───── EXTRACTED DATA ─────

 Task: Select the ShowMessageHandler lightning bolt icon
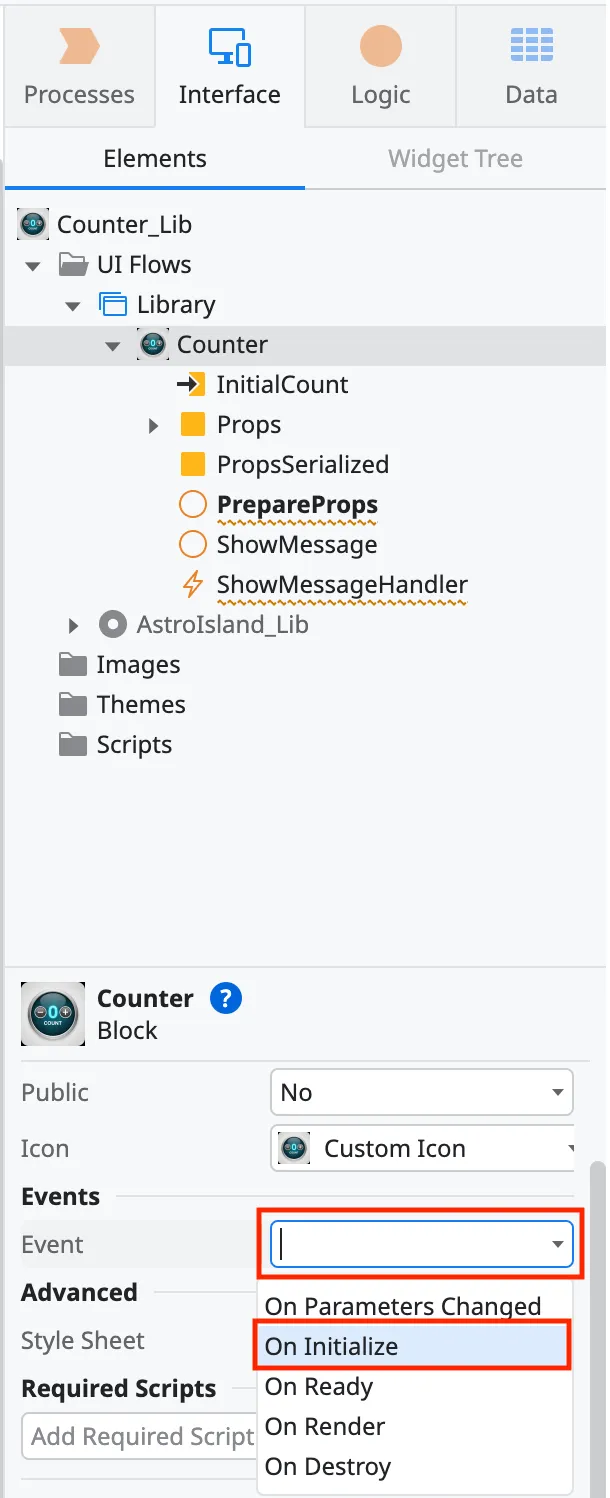(x=193, y=584)
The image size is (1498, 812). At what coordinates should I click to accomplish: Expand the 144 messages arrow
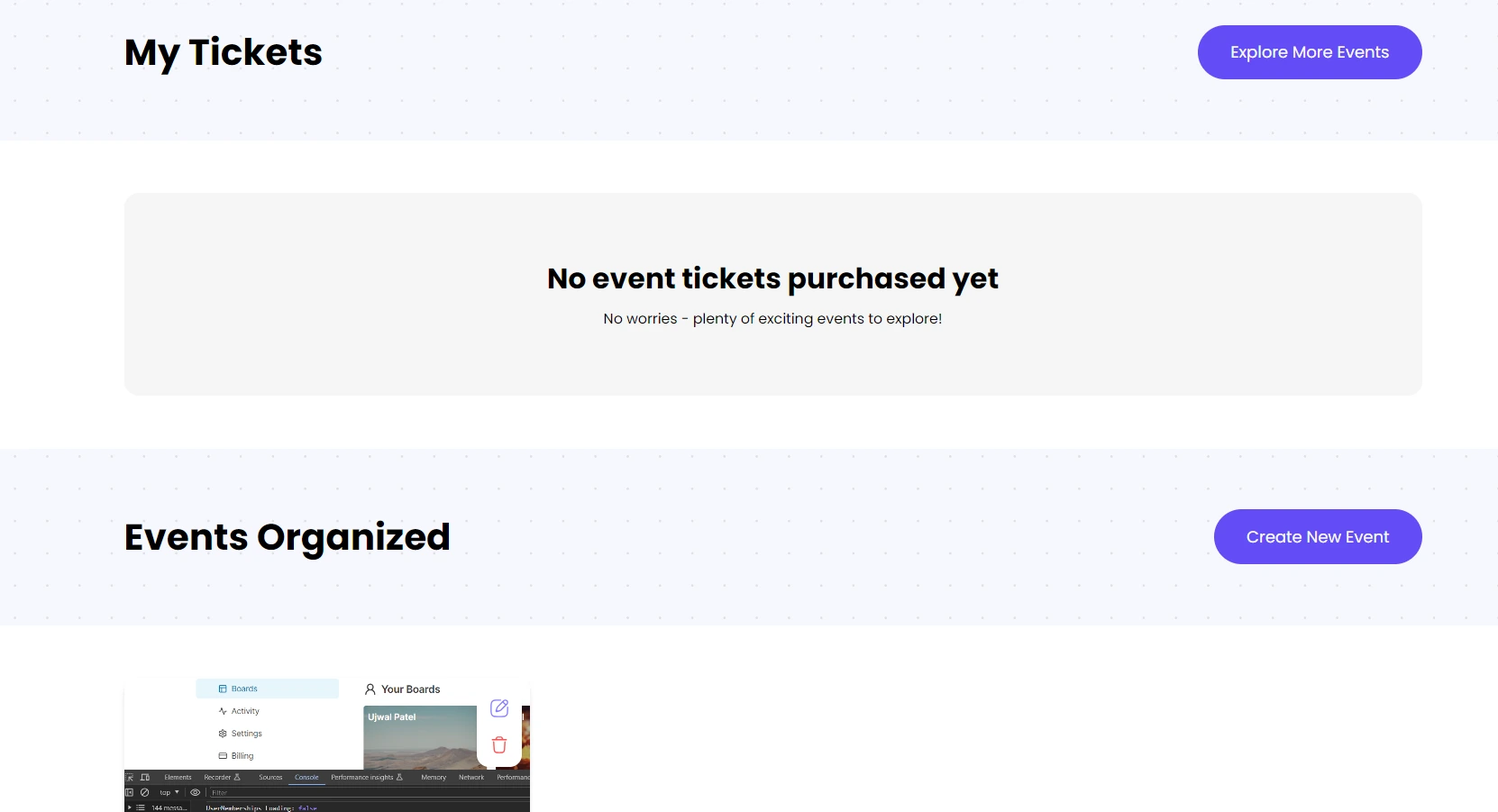(x=130, y=807)
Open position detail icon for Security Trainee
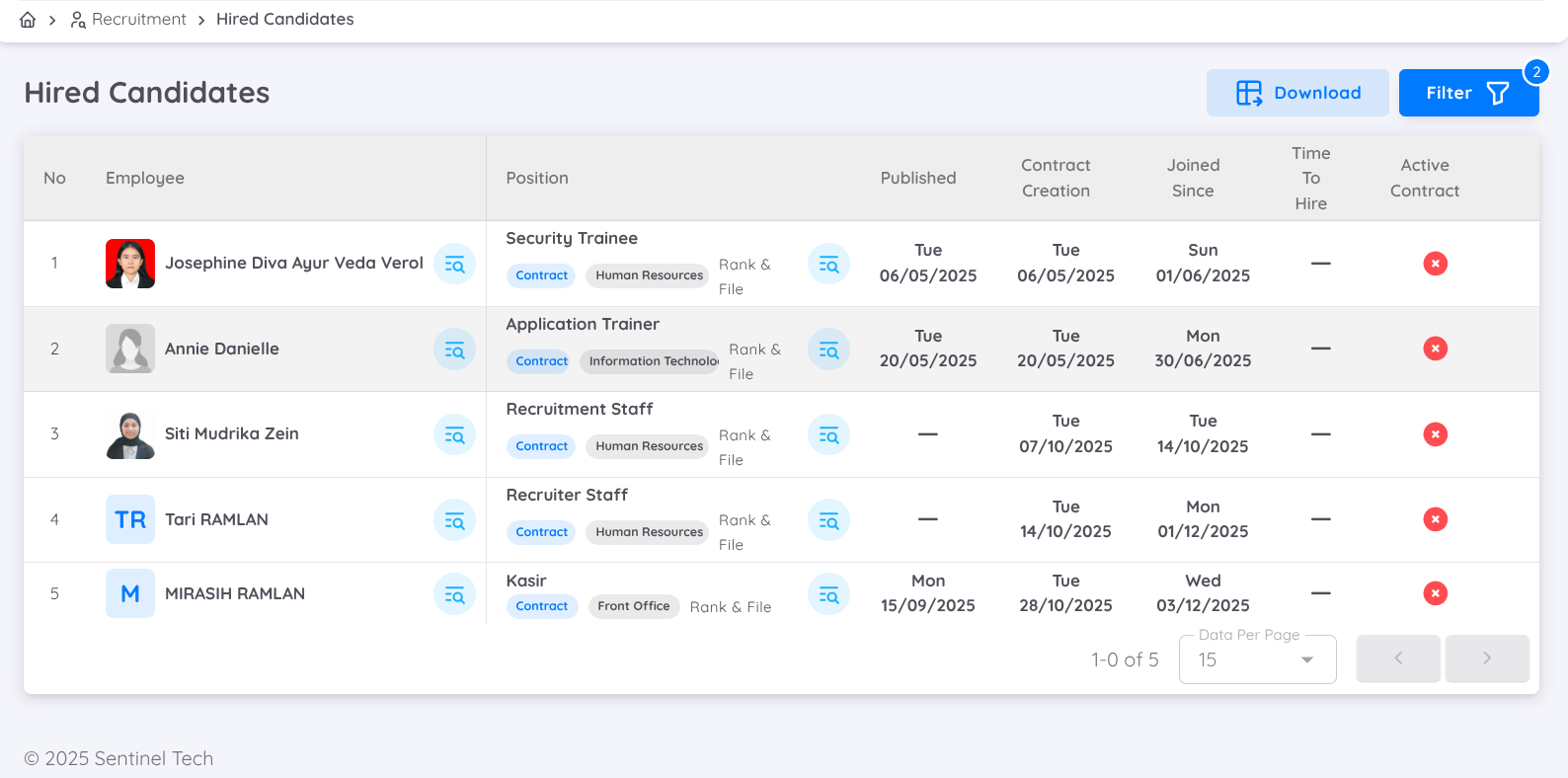1568x778 pixels. click(828, 264)
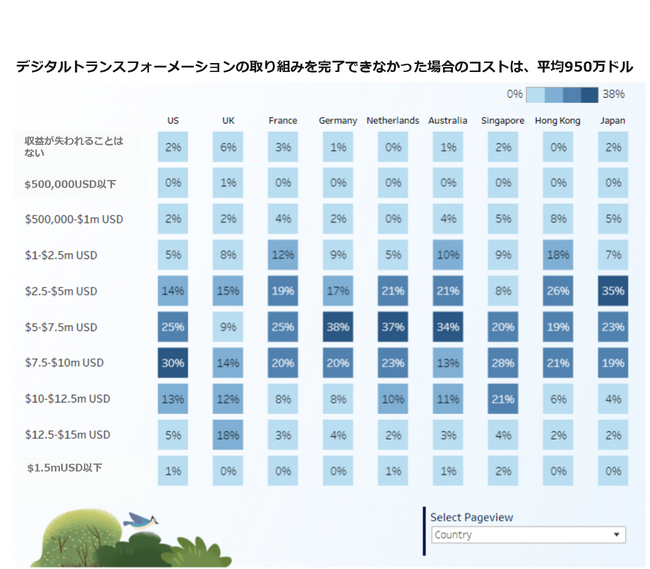Open the Select Pageview Country dropdown

tap(528, 535)
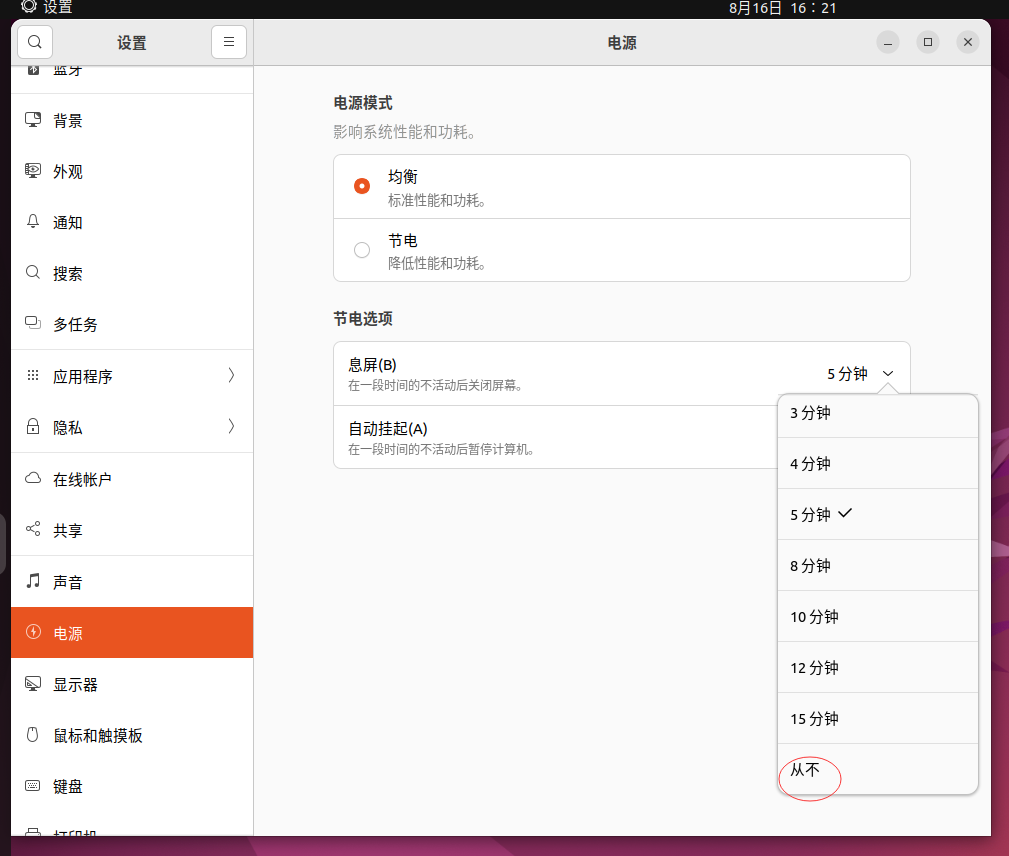
Task: Select the 15 分钟 option
Action: tap(814, 719)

─────

=== HOW TO COMPLETE THIS TASK ===
The entries are to be transcribed in full. Their pictures are not.

=== WRITTEN SOLUTION ===
 Task: Select the ShowMessageHandler lightning bolt icon
(x=193, y=584)
The image size is (1498, 812). At what coordinates should I click to accomplish: Expand the 144 messages arrow
(x=130, y=807)
Open position detail icon for Security Trainee
1568x778 pixels. click(828, 264)
Open the Select Pageview Country dropdown

tap(528, 535)
Task: Select the 15 分钟 option
Action: tap(814, 719)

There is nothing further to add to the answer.